▶ **Description of the task**: Copy out the records verbatim, from the line with "Given: Click the 'First Name' label" to the line with "Looking at the".

▶ **Dataset records**:
⟨

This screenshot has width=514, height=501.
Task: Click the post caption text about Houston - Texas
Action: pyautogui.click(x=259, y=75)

⟩
⟨

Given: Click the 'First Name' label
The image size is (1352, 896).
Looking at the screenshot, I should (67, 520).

⟩

▶ **Exercise answer**:
Given: Click the 'First Name' label
The image size is (1352, 896).
Looking at the screenshot, I should (67, 520).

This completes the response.